* [WHAT TO PRODUCE]: In the records below, find the line that contains "Check the Юридические лица filter" and the line that contains "731x601 pixels.". Set down exactly those lines and every line between them, and nothing more.

* [SOURCE MATERIAL]:
----

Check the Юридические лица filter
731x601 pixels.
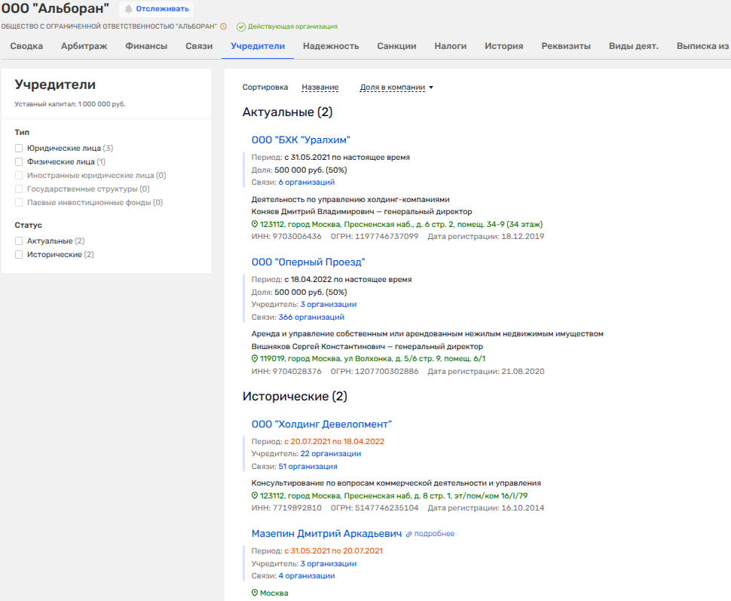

----

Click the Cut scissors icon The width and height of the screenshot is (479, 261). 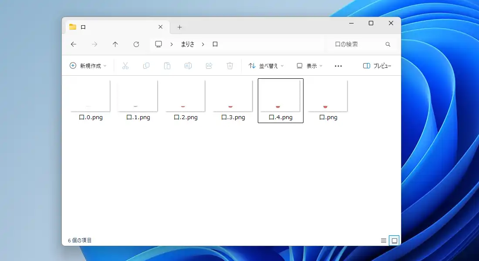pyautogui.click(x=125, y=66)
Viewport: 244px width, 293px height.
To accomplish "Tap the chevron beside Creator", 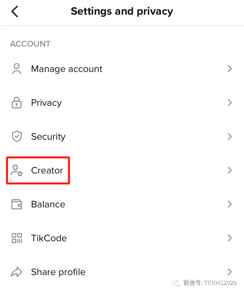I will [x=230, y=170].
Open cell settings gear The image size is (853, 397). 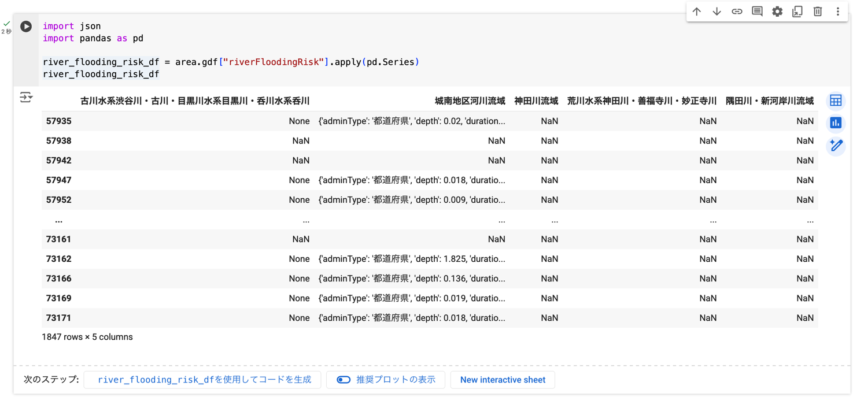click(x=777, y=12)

----

* [OUTPUT OF THE EXERCISE]:
Check the Юридические лица filter
731x601 pixels.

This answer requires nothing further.